GIVEN PASSAGE:
━━━━━━━━━━

“I'd rather regret the things that I have done than the things that I have not.”
― Lucille Ball

Saturday, October 2, 2010

Hospital privacy

Early this week my family was on a trip to Manila for US visa. The same day my sister in law, who stayed home with my wife and her baby, got an increasing stomach ache from a spontaneous abortion the day before.

A lady from our barangay with hospital experience, as a former secretary from the barangay captain, was called and the plan was to visit the emergency department of a governmental hospital in the area.

We went around 10 am and she was hospitalized for a day treatment room in the genealogy department. It seems that it is now government policy - as part of the family planning policy - that all women should deliver their baby in hospital, so that was probably the reason that all rooms for 2-3 beds, where now occupied by 6-7 patients.

This meant not only more patients, but also shortage of doctors and a big crowd of family walking around. Visiting hours do not exist, at least not for this department.

It must have been between 3 and 4 pm, when some people in and the crowd before the room, next to it where my sister in law was, started panicking. A whole bunch of nurses were sitting at ease in the shadow some 20-30 meters away. Some of them became reluctantly active and walked to the particular room.

It turned out that one of the women in that room was starting to deliver her baby. There was no doctor around and the crowd of all other rooms, including all nurses - still boys and girls - who were relaxing in the shadow. I learned later that the doctor had said before that it would take still a couple of hours and hence she was not brought to the delivery room.

I was sitting quite close to the room, but could not see what was happening inside. My privacy principles told me not to do what the other people were doing. Nobody decided to close the door and shut the windows, so it was a free theater for the whole crowd. It seemed that also for most of the nurses this was a special happening they had't seen before. Apparently it is also not in their eduction system to protect patients and secure their privacy.

What I understood later, the whole affair lasted maybe 10 minutes, was that the baby during delivery almost fell on the ground, happily it didn't happen, but I heaven't heard the details. I am still not sure of their was a doctor in the room or she came too late.

While my sister in law was examined and had her last treatment around 6 pm, we still had to wait until 8 pm for the payment process to be completed, so after visiting Jollibee to buy some takeaway food, we were home 9 pm, just 30 minutes before the family returned from Manila.

━━━━━━━━━━

DATASET EXTRACT:

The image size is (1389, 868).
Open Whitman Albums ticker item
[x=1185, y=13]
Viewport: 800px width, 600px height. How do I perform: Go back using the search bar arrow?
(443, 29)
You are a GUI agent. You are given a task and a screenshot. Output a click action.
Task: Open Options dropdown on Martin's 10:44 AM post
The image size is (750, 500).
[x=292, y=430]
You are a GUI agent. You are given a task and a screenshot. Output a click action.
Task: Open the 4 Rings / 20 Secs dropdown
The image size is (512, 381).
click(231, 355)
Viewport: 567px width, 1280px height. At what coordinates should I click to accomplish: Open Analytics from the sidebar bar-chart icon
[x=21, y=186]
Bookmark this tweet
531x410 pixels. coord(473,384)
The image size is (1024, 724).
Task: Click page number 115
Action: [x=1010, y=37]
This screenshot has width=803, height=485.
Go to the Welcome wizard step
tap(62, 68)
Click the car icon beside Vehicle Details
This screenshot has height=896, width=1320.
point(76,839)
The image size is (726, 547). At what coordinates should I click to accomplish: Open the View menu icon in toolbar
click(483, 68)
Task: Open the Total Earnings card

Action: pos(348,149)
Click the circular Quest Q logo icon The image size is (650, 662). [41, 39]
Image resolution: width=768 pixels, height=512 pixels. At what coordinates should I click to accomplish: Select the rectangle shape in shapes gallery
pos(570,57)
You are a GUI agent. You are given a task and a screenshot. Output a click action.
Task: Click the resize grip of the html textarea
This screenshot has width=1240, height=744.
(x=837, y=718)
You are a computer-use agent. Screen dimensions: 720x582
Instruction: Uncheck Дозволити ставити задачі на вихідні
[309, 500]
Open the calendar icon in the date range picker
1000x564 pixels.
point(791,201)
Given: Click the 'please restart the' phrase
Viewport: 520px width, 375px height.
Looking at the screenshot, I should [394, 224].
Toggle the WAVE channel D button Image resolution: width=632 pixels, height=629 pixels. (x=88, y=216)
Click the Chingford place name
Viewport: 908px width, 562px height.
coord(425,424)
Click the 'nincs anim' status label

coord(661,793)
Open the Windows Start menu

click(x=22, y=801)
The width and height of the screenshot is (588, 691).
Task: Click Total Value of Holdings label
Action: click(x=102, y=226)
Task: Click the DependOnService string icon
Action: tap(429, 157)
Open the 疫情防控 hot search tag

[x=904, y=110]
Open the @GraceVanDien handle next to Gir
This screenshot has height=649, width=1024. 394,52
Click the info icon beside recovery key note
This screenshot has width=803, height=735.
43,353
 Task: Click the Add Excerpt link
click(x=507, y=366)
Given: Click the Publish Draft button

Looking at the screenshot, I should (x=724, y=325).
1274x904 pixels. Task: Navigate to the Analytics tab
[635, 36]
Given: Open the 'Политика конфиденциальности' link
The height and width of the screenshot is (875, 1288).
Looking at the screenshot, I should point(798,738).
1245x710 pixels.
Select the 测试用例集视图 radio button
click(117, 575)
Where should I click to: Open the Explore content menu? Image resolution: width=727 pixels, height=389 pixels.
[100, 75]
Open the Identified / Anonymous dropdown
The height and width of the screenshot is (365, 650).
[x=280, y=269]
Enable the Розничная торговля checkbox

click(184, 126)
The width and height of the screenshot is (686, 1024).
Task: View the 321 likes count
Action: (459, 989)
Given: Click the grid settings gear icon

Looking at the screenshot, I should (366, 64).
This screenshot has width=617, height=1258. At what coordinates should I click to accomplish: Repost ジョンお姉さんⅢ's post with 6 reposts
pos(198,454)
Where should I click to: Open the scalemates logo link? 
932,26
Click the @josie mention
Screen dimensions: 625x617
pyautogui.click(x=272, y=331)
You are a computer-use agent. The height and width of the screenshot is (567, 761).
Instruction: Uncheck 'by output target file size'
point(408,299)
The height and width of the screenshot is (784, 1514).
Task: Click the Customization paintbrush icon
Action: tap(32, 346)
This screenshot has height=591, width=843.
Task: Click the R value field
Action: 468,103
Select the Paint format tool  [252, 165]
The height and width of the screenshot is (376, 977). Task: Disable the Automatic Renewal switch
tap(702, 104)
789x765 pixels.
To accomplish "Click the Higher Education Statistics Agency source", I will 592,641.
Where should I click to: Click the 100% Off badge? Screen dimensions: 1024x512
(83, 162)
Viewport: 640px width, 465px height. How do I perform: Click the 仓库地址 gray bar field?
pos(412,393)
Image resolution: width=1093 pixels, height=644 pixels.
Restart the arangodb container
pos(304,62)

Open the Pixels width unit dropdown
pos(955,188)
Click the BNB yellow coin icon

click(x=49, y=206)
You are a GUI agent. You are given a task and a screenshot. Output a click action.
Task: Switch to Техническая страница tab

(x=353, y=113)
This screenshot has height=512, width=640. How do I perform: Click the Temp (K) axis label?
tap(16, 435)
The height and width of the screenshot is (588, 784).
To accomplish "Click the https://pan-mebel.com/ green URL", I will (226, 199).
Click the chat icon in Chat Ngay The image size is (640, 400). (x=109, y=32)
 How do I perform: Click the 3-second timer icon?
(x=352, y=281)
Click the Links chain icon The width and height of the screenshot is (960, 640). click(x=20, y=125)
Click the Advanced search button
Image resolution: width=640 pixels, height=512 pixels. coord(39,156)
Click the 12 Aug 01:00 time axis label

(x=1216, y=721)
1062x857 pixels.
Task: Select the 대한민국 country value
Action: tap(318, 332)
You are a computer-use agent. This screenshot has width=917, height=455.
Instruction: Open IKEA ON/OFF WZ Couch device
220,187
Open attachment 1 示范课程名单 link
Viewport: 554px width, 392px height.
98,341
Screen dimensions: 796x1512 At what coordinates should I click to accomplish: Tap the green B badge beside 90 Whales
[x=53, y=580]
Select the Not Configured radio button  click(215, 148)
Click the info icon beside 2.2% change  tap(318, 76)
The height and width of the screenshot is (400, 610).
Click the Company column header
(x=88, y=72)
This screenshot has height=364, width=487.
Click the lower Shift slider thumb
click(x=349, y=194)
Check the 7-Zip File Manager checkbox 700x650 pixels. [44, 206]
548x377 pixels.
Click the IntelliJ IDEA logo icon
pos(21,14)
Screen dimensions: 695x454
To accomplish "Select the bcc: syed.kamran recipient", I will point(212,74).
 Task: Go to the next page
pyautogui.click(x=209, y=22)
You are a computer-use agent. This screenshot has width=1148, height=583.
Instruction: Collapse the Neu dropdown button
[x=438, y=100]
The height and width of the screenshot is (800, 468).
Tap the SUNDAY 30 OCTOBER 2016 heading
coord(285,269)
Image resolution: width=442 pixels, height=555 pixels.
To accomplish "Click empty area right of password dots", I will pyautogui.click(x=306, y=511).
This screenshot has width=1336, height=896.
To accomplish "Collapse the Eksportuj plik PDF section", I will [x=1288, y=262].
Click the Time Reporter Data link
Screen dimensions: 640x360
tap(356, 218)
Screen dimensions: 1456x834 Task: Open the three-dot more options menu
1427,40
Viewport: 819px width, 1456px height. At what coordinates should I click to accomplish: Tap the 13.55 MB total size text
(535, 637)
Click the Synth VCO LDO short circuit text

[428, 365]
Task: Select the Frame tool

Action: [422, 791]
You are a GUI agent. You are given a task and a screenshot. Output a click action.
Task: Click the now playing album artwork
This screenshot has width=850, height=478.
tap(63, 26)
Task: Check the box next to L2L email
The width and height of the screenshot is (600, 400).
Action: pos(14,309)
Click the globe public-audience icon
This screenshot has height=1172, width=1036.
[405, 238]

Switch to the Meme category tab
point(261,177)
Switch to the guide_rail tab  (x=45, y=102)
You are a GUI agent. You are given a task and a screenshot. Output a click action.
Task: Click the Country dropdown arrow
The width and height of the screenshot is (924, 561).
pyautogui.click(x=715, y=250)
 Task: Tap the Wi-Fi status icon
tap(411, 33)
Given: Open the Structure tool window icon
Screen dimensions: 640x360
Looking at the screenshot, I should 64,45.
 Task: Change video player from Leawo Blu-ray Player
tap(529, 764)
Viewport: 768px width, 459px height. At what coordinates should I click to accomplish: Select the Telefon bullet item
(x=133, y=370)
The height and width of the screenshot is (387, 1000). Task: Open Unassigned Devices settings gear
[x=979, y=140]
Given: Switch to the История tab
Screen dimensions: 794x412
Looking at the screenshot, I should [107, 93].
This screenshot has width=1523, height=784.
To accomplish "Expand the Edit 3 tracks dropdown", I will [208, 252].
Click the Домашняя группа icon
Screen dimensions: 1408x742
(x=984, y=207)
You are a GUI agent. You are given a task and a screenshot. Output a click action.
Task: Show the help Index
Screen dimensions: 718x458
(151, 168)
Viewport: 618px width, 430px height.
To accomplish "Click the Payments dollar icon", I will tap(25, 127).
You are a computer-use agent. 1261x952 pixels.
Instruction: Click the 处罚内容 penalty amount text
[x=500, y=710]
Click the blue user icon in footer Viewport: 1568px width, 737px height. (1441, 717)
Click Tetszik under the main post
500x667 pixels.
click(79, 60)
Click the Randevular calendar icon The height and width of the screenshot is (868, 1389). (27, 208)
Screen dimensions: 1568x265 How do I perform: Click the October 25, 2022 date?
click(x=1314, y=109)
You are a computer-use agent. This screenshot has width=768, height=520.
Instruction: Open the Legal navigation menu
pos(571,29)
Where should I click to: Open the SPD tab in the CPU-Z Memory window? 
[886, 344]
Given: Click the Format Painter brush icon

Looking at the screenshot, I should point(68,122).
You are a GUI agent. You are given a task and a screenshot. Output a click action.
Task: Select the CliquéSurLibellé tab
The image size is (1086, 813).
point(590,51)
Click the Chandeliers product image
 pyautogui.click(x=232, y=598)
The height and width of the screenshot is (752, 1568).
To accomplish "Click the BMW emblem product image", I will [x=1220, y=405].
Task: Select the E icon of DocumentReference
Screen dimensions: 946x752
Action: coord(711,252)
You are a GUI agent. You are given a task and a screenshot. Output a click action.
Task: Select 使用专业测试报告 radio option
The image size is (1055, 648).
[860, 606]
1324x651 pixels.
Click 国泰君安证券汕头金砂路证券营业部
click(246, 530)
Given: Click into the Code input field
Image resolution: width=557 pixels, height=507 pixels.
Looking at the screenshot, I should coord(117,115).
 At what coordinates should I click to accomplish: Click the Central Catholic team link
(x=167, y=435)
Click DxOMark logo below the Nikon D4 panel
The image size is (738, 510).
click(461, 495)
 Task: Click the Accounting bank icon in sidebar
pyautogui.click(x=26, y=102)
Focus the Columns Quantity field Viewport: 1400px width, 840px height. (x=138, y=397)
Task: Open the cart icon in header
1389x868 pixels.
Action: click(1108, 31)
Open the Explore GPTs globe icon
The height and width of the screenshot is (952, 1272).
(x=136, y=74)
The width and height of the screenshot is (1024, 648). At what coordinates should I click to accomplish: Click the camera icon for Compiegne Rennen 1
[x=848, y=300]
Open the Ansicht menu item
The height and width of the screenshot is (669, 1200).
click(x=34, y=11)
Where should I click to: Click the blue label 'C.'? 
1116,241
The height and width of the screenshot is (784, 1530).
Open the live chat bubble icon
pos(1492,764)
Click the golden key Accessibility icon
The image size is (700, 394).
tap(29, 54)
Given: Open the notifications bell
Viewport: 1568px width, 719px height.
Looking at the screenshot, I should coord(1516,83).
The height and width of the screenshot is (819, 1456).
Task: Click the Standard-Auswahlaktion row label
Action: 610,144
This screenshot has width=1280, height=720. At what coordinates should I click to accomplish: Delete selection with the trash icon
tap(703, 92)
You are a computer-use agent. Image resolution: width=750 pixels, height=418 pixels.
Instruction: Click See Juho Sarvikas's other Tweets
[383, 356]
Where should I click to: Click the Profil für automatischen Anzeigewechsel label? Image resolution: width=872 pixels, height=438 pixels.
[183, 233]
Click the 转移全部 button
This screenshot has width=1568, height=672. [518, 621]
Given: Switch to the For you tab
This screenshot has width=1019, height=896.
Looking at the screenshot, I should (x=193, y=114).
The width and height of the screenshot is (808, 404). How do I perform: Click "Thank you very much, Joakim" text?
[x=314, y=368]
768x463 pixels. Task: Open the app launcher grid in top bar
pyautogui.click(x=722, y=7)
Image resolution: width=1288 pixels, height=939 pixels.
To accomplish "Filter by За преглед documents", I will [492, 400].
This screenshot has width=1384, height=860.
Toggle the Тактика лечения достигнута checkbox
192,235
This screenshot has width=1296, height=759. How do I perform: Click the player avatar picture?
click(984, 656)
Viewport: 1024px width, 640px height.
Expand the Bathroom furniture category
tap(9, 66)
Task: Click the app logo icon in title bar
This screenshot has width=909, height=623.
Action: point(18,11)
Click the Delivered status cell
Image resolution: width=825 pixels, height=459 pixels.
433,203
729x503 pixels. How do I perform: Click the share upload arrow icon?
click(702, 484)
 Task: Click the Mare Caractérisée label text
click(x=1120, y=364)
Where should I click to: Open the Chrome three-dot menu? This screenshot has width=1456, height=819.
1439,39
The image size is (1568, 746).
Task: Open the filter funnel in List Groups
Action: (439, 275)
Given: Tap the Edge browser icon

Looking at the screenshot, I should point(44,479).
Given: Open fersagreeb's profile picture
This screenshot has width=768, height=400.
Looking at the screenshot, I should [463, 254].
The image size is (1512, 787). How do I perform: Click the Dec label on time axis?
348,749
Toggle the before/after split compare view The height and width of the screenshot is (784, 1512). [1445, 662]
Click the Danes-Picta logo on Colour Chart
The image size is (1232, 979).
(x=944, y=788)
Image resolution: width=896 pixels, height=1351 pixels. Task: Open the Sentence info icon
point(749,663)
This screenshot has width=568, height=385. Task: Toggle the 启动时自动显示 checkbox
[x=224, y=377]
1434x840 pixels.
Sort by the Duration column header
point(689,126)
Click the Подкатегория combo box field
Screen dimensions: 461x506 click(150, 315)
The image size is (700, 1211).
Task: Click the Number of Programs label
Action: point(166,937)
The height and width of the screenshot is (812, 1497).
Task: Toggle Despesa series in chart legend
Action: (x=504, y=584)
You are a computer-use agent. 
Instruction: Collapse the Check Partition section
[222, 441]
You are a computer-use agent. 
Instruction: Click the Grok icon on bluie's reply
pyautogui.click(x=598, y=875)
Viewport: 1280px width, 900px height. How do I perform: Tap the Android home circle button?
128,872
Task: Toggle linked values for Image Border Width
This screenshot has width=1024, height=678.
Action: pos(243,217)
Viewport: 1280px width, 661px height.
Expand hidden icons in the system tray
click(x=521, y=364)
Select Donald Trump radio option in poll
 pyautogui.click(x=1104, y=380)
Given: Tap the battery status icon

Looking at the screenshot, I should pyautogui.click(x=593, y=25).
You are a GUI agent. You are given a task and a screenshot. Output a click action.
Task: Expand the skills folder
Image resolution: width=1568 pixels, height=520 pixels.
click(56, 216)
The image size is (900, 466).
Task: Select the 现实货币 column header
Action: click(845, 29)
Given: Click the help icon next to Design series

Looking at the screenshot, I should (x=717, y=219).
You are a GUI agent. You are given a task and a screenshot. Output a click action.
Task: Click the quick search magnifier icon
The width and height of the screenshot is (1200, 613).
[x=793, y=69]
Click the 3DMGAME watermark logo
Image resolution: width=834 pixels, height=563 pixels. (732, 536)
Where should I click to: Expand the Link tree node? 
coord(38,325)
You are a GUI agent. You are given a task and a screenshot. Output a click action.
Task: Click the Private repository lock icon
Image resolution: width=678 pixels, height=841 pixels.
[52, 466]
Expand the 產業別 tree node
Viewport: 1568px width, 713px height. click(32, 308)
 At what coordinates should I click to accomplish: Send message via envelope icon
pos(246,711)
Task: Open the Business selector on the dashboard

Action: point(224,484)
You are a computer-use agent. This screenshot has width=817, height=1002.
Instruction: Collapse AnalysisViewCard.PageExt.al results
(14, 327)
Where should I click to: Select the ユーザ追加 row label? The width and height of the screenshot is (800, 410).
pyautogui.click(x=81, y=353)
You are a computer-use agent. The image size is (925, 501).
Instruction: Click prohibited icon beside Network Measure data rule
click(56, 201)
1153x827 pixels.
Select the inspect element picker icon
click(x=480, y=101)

━━━━━━━━━━

TASK 1: Please list every clock time of day that the hospital privacy post mentions.
TASK 2: Translate this sentence from the hospital privacy post into Spanish: "Visiting hours do not exist, at least not for this department."

RESPONSE AREA 1: 10 am, 3 pm, 4 pm, 6 pm, 8 pm, 9 pm

RESPONSE AREA 2: Los horarios de visita no existen, al menos no para este departamento.